Minggu, 04 Desember 2016


Perjalanan Irfan Rahadian Sudiyana memulai bisnis kopi bermula dari kepulangannya setelah menimba ilmu di bidang agrobisnis di Jerman, tahun 2014. Ketika itu, ia dipercaya untuk meneruskan usaha yang dirintis oleh sang ibu, Hermin Karlina. Sebenarnya, latar belakang keluarganya tak ada yang menggeluti bisnis kopi. Namun, sang ibu memang hobi bercocok tanam.
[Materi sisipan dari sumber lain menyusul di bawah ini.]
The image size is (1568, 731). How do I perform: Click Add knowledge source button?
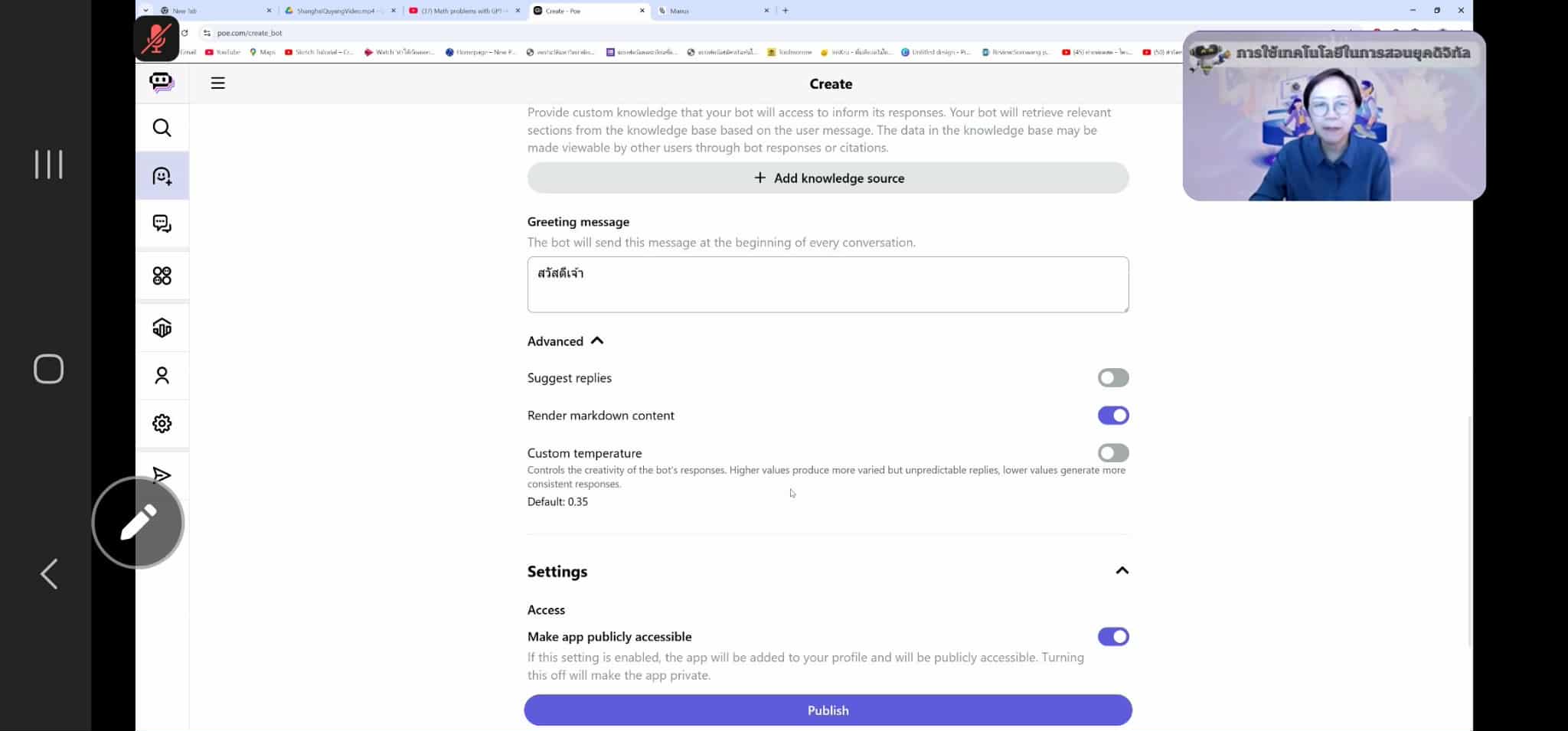(x=828, y=178)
Kesenangan ini berlanjut ketika sang ibu menyambangi daerah perbukitan Manglayang, Kota Bandung. Ibunya melihat bahwa daerah perbukitan ini mulai tandus. Bukan hanya karena lahan di sana dijadikan tempat menanam sayur, tapi ada juga penambangan batu secara liar. Hasilnya, lahan di sekitar Manglayang yang masih masuk daerah kota Bandung itu sangat gersang. Air bersih pun sulit didapat masyarakat sekitar, karena kurangnya pohon untuk menyerap air.
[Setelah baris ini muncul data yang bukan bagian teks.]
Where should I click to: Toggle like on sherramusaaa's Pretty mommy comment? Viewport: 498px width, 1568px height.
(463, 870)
Pada 2010, keluarganya kemudian membeli lahan seluas 5000 meter persegi untuk ditanami pohon guna menjaga erosi dan menampung air hujan. Kemudian tercetuslah pemikiran untuk menanami lahan tersebut dengan pohon kopi. Karakter pohon kopi tidak bisa terkena matahari terlalu banyak. Maka harus ada pohon pendamping. Oleh karena itu, selain kopi di lahan tersebut juga ditanam pohon kayu manis, pisang, alpukat, dan pohon-pohon lain. Pada 2013, pohon kopi dan pendampingnya mulai tumbuh dan berbuah. Tak memiliki pemikiran untuk berbisnis lebih luas, Irfan dan keluarga kemudian menjual cherry kopi yang telah dipanen. Meski jumlahnya tidak banyak, tapi hasilnya pun cukup menjanjikan dan memperlihatkan prospek yang bagus, karena cherry yang dijual banyak diminati tengkulak kopi. Selain itu, keluarganya juga menjual kopi luwak dengan merk dagang Kopi Luwak Manglayang.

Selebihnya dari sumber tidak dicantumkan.